Adib mengutarakan, ini bagian dari  kelemahan ketika ASN maju berpolitik tapi tidak mengundurkan diri. Ada Conflict Of Interest, ketika ASN tidak mundur karena tanpa disadari pastinya akan membawa kepentingan politik dalam menjalankan tugasnya sebagai aparatur negara.
 
"Ya seperti yg terjadi sekarang, muhamad diduga melanggar kode etik ASN, membawa pengaruhnya secara tidak langsung kepada bawahan.

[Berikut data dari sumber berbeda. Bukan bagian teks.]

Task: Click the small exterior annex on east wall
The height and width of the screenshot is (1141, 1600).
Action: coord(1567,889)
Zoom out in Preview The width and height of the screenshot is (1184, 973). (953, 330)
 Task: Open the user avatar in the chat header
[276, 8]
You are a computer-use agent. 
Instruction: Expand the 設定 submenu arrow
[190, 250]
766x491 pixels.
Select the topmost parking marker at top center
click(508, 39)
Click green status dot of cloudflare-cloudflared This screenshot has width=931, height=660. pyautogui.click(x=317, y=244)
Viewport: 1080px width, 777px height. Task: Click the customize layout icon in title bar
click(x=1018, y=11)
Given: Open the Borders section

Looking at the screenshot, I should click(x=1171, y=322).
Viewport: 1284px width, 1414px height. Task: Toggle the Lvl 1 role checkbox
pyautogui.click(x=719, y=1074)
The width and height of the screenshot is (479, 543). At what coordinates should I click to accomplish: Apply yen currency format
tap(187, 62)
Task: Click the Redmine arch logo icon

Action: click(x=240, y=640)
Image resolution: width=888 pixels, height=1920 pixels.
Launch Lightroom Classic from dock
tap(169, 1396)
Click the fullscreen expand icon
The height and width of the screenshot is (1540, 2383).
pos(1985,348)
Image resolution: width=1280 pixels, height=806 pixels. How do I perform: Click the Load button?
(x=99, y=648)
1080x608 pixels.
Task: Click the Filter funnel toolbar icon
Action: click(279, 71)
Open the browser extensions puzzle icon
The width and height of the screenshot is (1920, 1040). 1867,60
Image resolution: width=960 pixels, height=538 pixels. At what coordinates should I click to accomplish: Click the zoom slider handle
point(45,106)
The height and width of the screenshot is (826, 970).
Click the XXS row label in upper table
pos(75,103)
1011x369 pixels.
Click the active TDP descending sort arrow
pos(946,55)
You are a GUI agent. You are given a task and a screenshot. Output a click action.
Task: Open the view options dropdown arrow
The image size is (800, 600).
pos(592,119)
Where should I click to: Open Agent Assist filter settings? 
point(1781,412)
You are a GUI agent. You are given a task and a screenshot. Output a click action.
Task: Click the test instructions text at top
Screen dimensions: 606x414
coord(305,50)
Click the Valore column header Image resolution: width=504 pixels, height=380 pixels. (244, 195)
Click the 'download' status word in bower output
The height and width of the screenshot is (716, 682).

Berbeda sama Ben, walikota dan wakil walikota adalah pejabat politik," terangnya.
 
Lanjutnya, Undang-undang nomor 10 tahun 2016 tentang Pilkada, masih ada kelemahan terkait hak politik ASN dalam mengikutu Pilkada. dalam undang-undang tersebut hanya mengatur kalau sudah daftar dan ditetapkan oleh KPU baru wajib mengundurkan diri.
 
"Undang-undang hanya mengatur, kalau sudah daftar atau ditetapkan KPU, baru mengundurkan diri. Ini kelemehan juga, harusnya ketika ada niat declaire di publik mau jadi kepala daerah, harus mundur. Politik butuh etika yang fairness." tandasnya.